Compulsory hijab for Coptic women
A Coptic female student, Feryal Suriyal Habib, at Sheikh Fadl Secondary School in Beni-Mazar, Minya, in Upper Egypt, was banned from entering her school for eight days in succession, on grounds that she was refusing to cover her head with a scarf as a veil or hijab. The school social worker would not let Habib in, and described her uncovered hair as “immoral”. When Habib’s father went to school to protest the decision to ban his daughter, a discussion ensued and the school administration filed a claim of libel and insult against Mr Habib. Mr Habib, on his part, filed a formal complaint to Beni-Mazar prosecution, in which he noted that the school was embracing an extremist line of conduct, and had overstepped its lawful prerogative in forcing a non-Muslim woman to observe an Islamic dress code.
Wagdy Halfa, Habib’s lawyer, said the school administration had warned the Christian students at the beginning of the school year that they should cover their hair with a hijab-like covering.
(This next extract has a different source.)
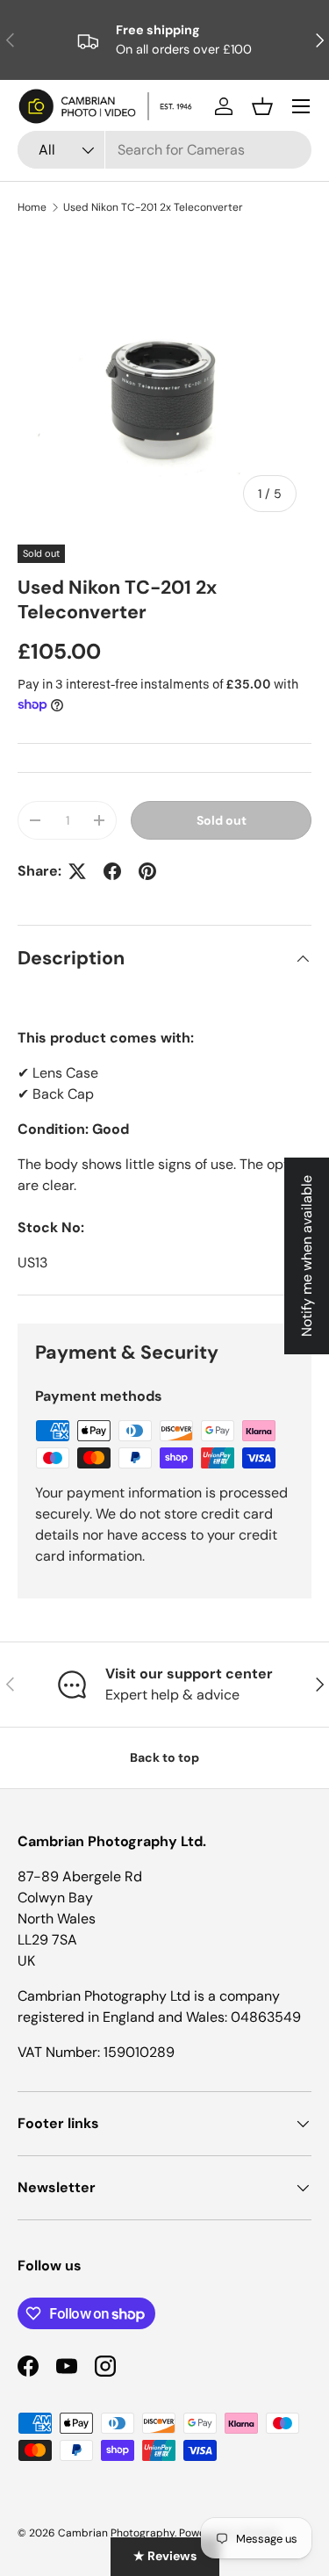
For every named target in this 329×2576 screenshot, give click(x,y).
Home (32, 207)
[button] (262, 106)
The other Coptic girls complied, but Habib and her family saw the order as an infringement on personal freedom and refused to comply with what they considered to be a move of forced Islamisation.
Habib was finally allowed to go to school non-veiled. Mr Halfa noted, however, that the Islamist current is marching full speed ahead in schools. A similar incident had occurred in a girls’ school in Ayyat, Giza, last year—before the January Revolution—but the Education Ministry took action against the school administration. “Coptic girls should not be forced to wear Islamic dress,” Mr Halfa said. “We wouldn’t like forced Islamisation to spread like a virus in schools.”
No work till after Friday prayers
In New Cairo, a satellite town east of Cairo, stands a shop that sells sportswear and casual wear. On a recent Friday morning at around 11 o’clock, the shop owner—who explicitly asked Watani to withhold his name—arrived to find two strangers talking to the workers in his shop. It was obvious they were asking questions, he even overheard one: “Is the shop owner Muslim or Christian?”
Once they left, the shop owner asked the workers what was the entire matter all about. “These two men came in and asked why we were open before Friday prayers. We said we were cleaning and tidying up. They asked of the religion of the shop owner, and we said he is Christian. We explained that we come in early to clean and tidy up, then leave for Friday prayers, then come back to work.” The strangers left, but not before they had threatened they would be coming back and did not wish to see the shop open before prayers. They also objected to the “immoral” posters on the wall showing men and women in sportswear.
The shop owner refused to give in to the threats. Yet he took care to secure his shop for fear of any attack.